The input:

»»

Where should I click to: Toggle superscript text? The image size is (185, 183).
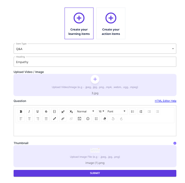[63, 112]
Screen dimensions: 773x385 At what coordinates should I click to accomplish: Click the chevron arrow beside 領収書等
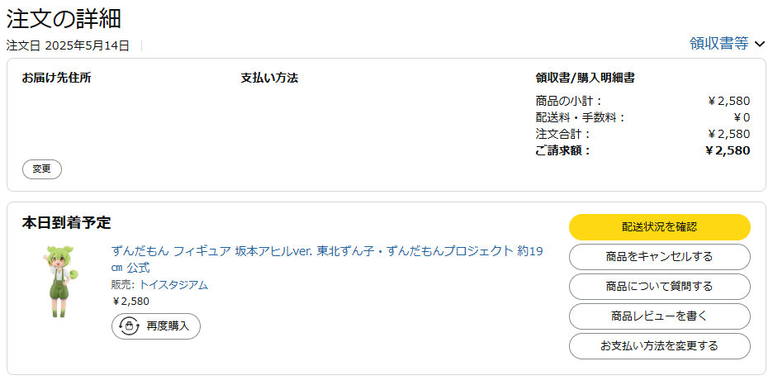point(759,45)
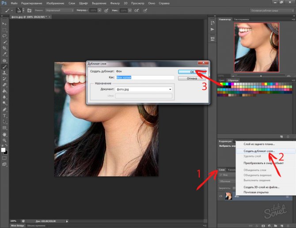Image resolution: width=296 pixels, height=228 pixels.
Task: Click the Отмена button
Action: 192,78
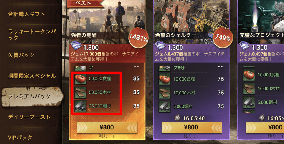Tap the 50,000木材 wood planks icon
Image resolution: width=284 pixels, height=144 pixels.
[x=80, y=93]
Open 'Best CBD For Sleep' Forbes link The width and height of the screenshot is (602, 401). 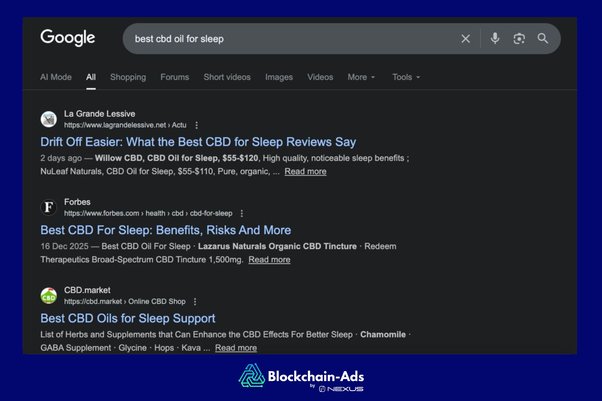coord(166,230)
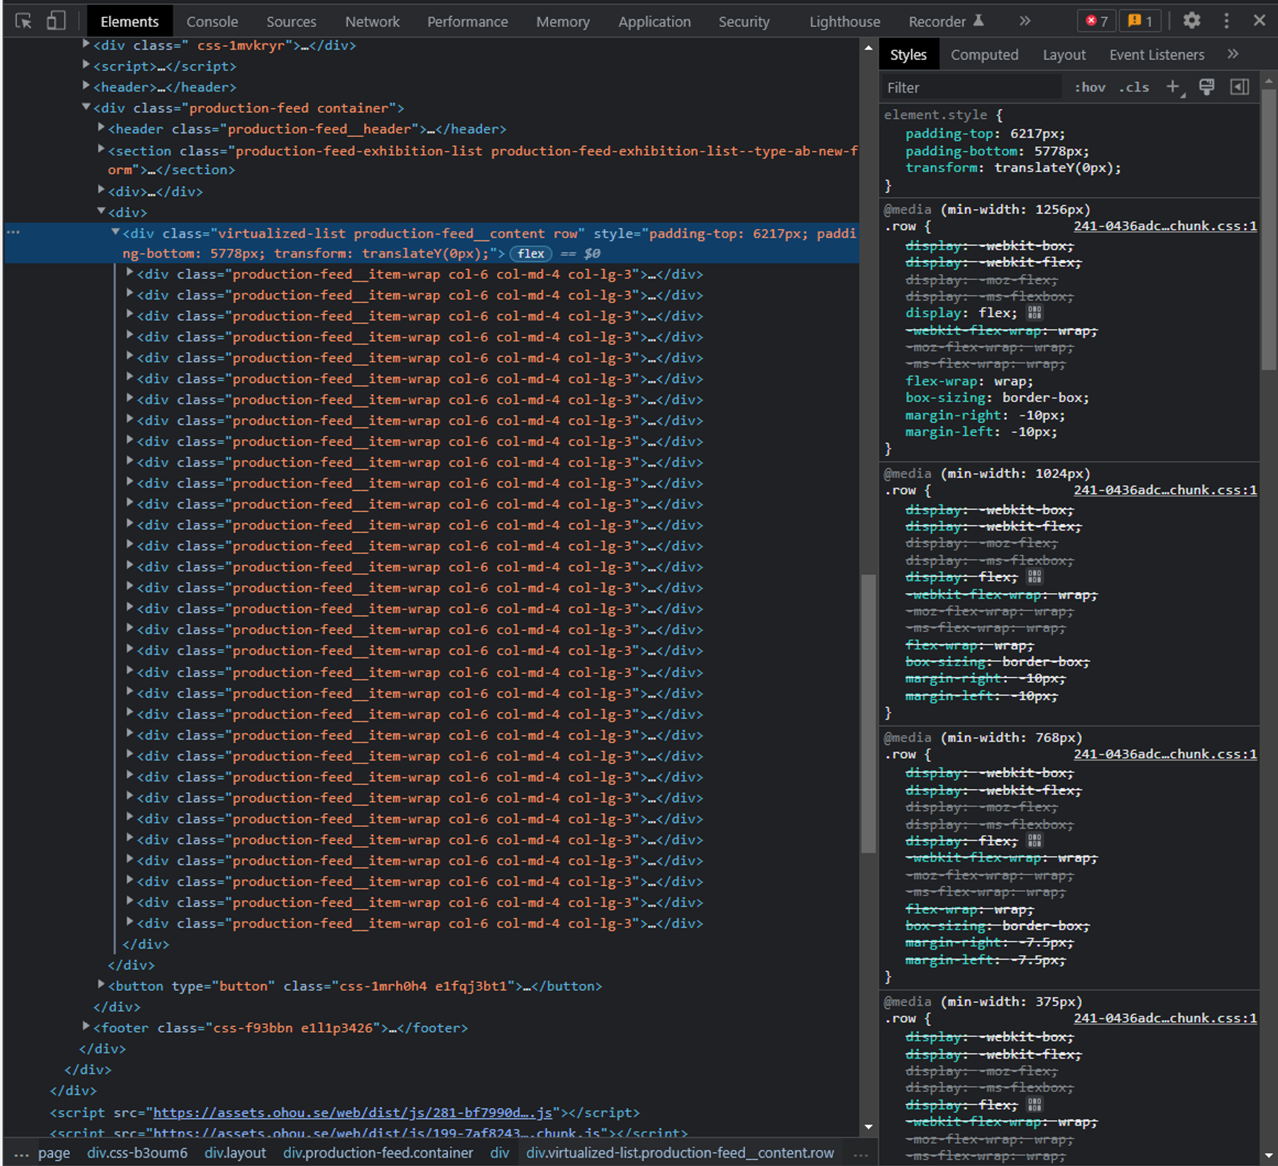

««

Problem description: Convert the items above into a JSON list of strings, one string per line, running from the first line of the items through the line containing "[x=80, y=93]", inclusive. Leave out blank lines and the pictures.

Response for this exercise:
[
  "Where should I click to: Toggle superscript text? The image size is (185, 183).",
  "[63, 112]",
  "Screen dimensions: 773x385 At what coordinates should I click to accomplish: Click the chevron arrow beside 領収書等",
  "point(759,45)",
  "Image resolution: width=296 pixels, height=228 pixels.",
  "Task: Click the Отмена button",
  "Action: 192,78",
  "Tap the 50,000木材 wood planks icon",
  "Image resolution: width=284 pixels, height=144 pixels.",
  "[x=80, y=93]"
]